# Requests
• a. In the forum thread excerpt, what does fufukauliza still not understand after reading the handbook chapter, and what does the post observe about the edit that was made to the file? Answer in one to three sentences.
• b. In the forum thread excerpt, reproduce the passage verbatim from "But I wanted" to "the video driver?".

# Source excerpt
──────────

Now change `PORTVERSION=    470.86` to `PORTVERSION=    515.48.07`

Save and exit ee(1), execute `make makesum` and `make install clean`.


----------



## fufukauliza (Jun 23, 2022)

Thanks, I did as directed and installed the nvidia-settings and launched it from the KDE applications.
But I wanted to understand better:
modify the entry "portversion" the compilation what does it really do?
"Adapt" the package according to the configuration it finds of the video driver?
I read the compilation output but it didn't help me much.

Thanks again for your availability and for your patience.


----------



## T-Daemon (Jun 23, 2022)

Please read








						About FreeBSD Ports
					

FreeBSD is an operating system used to power modern servers, desktops, and embedded platforms.




					www.freebsd.org
				




and in the FreeBSD handbook chapter 4.5. Using the Ports Collection.

If you have more questions after reading, please ask.


----------



## fufukauliza (Jun 23, 2022)

T-Daemon said:


> Please read
> 
> 
> 
> ...


I read the chapter but I really did not understand in the case of nvidia-settings what really meant changing the version in the file you indicated.
Putting in the latest version number what happened?
Only one number has been changed and nothing else in the file only this and no other settings.

Thanks but I can't understand.

──────────

(Data on locating visible targets)
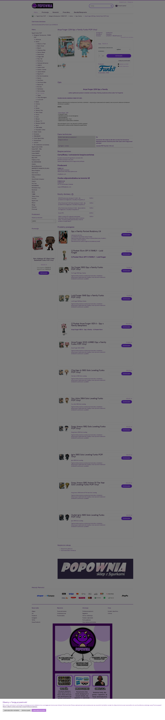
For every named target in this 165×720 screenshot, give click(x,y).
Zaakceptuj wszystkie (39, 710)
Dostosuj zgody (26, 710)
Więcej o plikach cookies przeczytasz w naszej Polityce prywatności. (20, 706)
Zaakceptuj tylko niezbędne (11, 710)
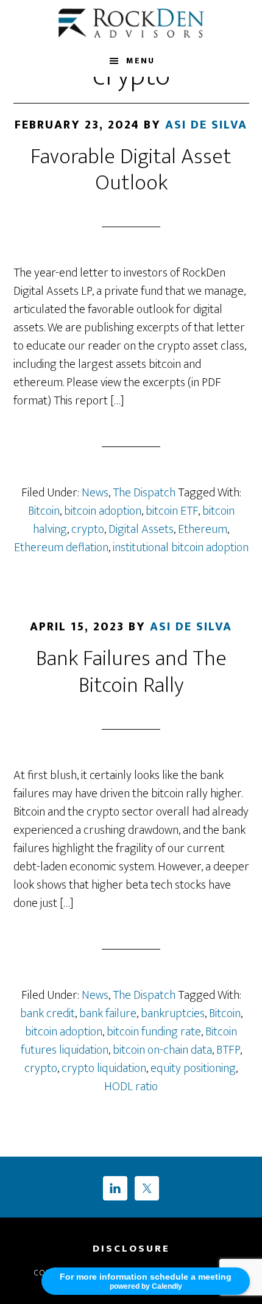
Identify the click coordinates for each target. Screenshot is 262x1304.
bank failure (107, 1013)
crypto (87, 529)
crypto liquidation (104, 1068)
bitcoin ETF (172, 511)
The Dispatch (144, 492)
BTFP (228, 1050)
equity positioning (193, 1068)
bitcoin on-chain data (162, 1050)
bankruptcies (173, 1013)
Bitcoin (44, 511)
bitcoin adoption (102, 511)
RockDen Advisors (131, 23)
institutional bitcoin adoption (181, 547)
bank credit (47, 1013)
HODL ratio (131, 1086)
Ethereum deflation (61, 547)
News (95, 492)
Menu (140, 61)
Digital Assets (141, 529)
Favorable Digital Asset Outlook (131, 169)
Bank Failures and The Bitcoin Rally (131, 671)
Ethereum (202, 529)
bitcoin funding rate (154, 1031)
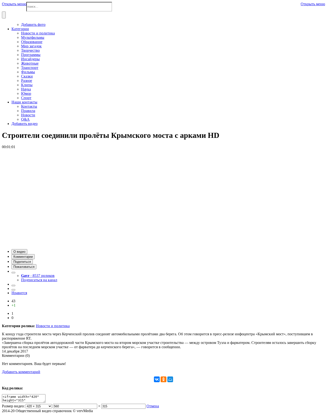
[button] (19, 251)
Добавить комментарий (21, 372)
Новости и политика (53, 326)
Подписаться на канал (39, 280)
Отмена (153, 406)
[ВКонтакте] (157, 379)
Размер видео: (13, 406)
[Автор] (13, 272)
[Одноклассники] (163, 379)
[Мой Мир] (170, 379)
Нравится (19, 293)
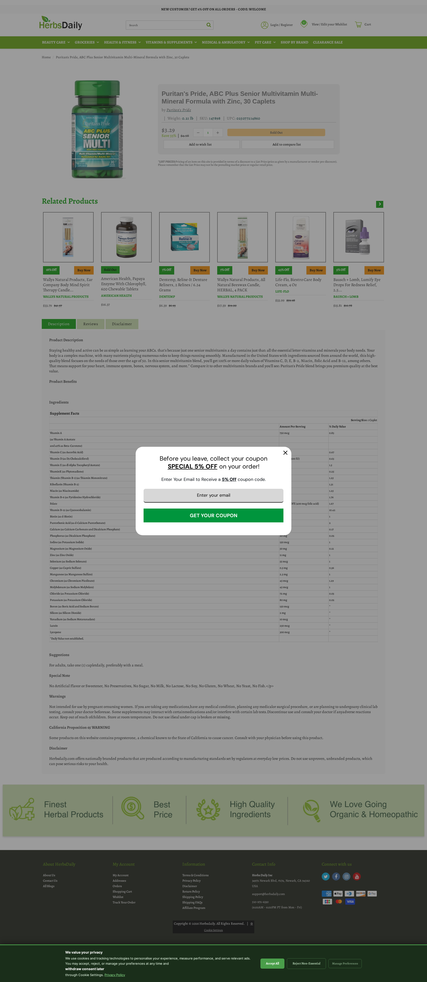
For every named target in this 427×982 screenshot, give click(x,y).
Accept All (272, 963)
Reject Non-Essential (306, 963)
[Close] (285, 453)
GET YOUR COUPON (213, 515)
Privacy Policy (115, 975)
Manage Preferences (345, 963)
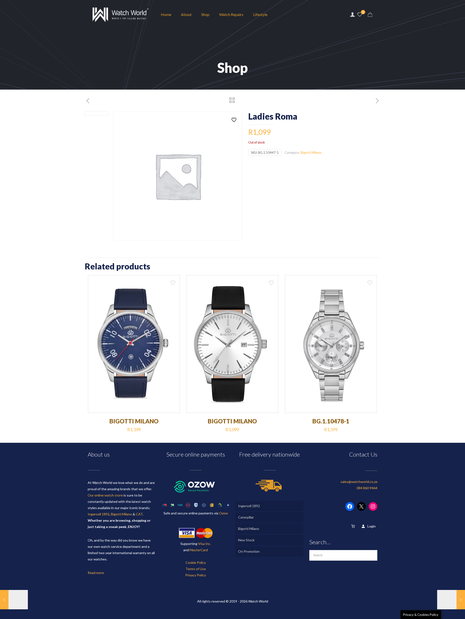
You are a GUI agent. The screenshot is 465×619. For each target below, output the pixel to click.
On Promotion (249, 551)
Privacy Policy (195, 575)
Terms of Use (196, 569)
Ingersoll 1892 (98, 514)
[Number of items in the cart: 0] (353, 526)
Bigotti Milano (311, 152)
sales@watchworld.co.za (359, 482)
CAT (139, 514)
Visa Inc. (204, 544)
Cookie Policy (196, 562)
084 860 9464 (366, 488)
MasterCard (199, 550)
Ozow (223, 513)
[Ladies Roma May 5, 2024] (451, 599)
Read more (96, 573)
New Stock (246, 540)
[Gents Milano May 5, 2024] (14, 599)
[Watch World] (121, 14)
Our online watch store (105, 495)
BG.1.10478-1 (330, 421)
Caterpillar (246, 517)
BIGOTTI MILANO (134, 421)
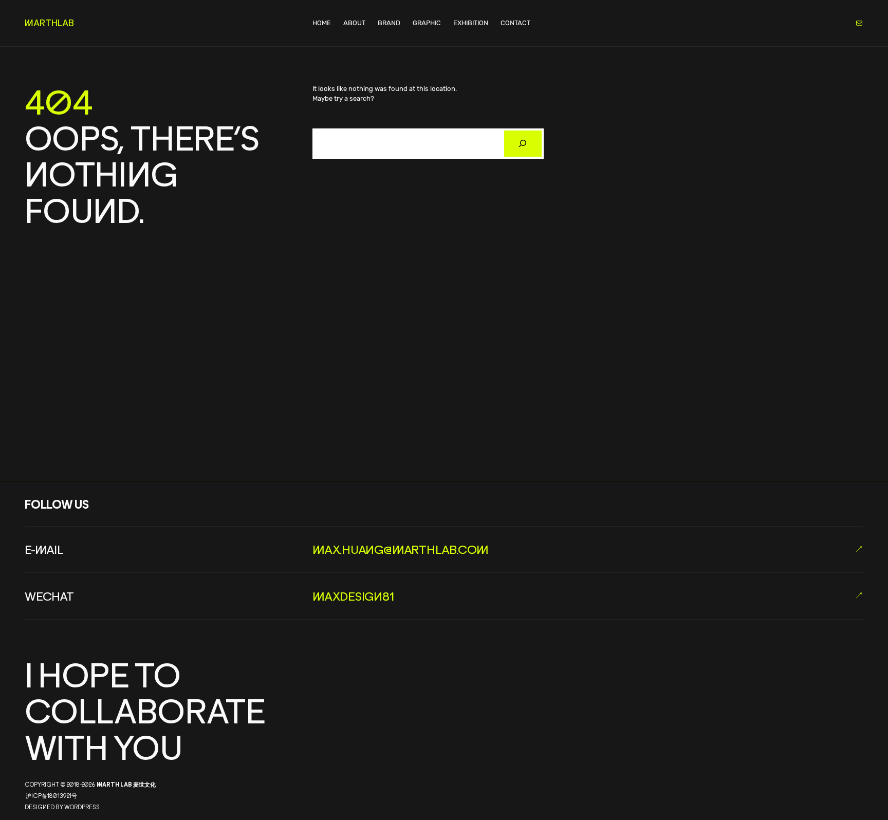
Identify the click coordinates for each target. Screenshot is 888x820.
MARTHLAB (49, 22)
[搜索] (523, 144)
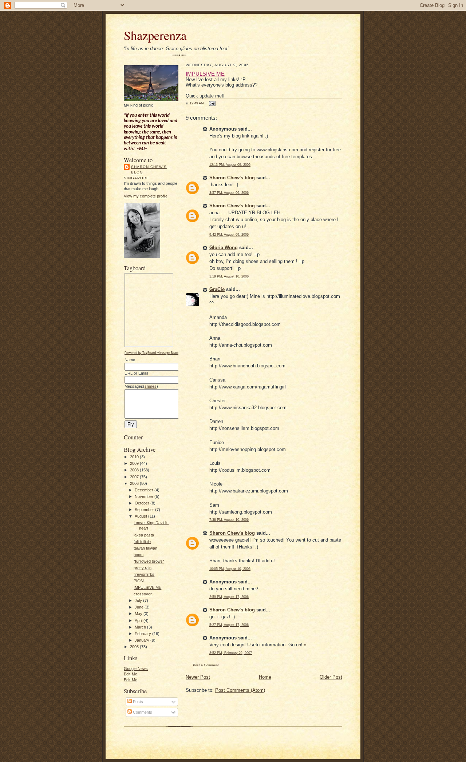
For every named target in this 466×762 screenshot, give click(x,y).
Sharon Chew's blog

──────────

# Responses to the exercise
• a. fufukauliza still does not understand what changing the version in the indicated file really meant for nvidia-settings, or what happened when the latest version number was put in. The post observes that only one number was changed in the file, with nothing else and no other settings altered.

• b.
But I wanted to understand better:
modify the entry "portversion" the compilation what does it really do?
"Adapt" the package according to the configuration it finds of the video driver?